We didn't have enough time that day to visit the famous
Mariner's Cave, whose entrance is actually underwater, but
instead we turned east toward the little island of Mala, which
has a white-sand beach perfect for picnicking. According to
legend, Mala was once the home of a cannibal who liked to have
anybody in for lunch who happened to be paddling by. We found no
cannibal there, but the way we went through our picnic lunch I
suspect his spirit lives on. The coral garden off the island,
alive with a kaleidoscope of blue, yellow, and orange fish,
proved to be a favorite snorkelling spot, especially for the
younger of the Japanese brothers, who was so keen on remaining in
the water that I worried that the only way we would ever get out
of there would be to let him swim back to the Tongan Beach
Resort. As it turned out, he didn't swim back, or paddle
either. Doug showed us how to hold the kayaks together as he
raised our picnic ground cloth to a following breeze and, like an
ancient South Seas catamaran, we sailed home in grand style. My
only disappointment was that, unlike the day I'd been out
with my Canadian friends, none of the island children swam out to
meet us on the final stretch, shyly asking if they could hitch on
and have us pull them through the water.
That evening, I enjoyed another umu feast: pork, fish, lobster, octopus, and
vegetables cooked in an underground oven,
followed by dancing, during which a lady of whale-like
proportions tried to knock me to the ground with well-timed
swings of her hips.
The next day was Sunday, and in Tonga, I discovered, even
visitors who don't go to church at home will want to go on
Tonga. For one reason, there is nothing else to do, everything is closed. For another, the
singing is wonderful even if you don't understand the words.
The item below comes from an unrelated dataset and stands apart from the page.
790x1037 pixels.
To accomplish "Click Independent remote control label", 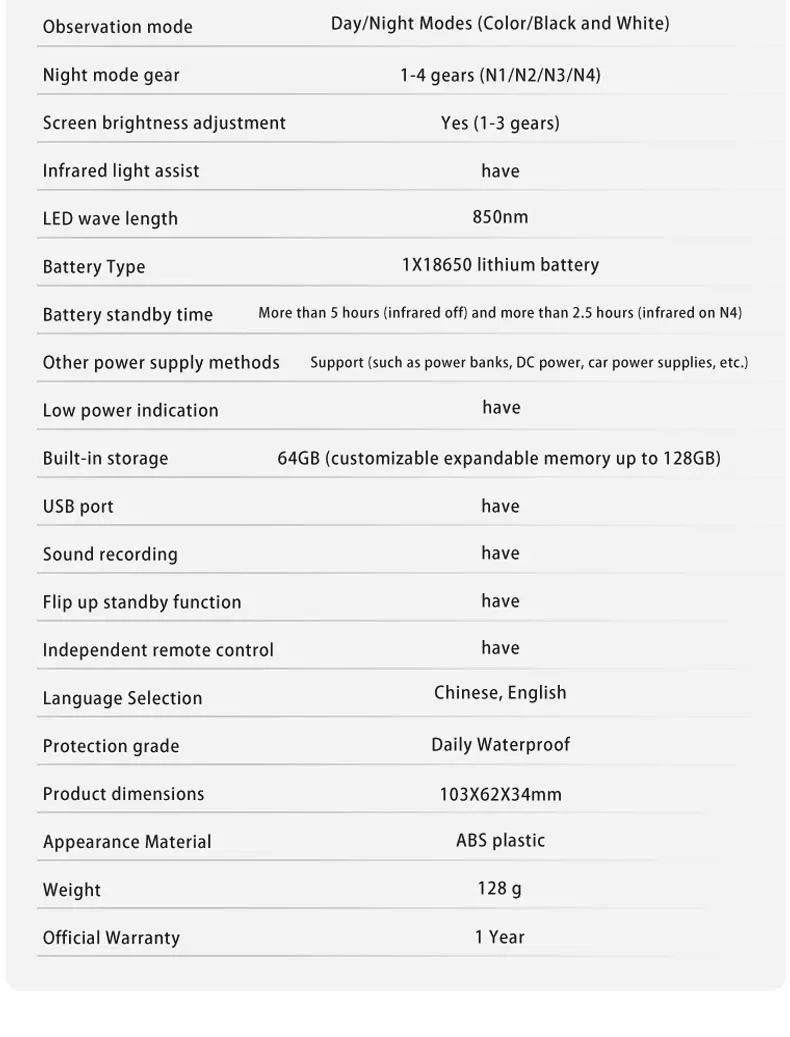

And between the church bells and the roosters, which start
crowing around 5:30 A.M., you're going to be up early
anyway.
Of course in Tonga there is a special reason for getting up
early, whether you are whale watching or going to church or
helping the Spences shoo cows out of their garden. If you get up
early enough, thanks to Tonga's position just to the west of
the international dateline, you can take pleasure in knowing that
on that morning you will be the first person in the world to
welcome the dawn of a new day.
It makes you wonder if that's another reason why the
whales, intelligent creatures that they are, come to Tonga, too.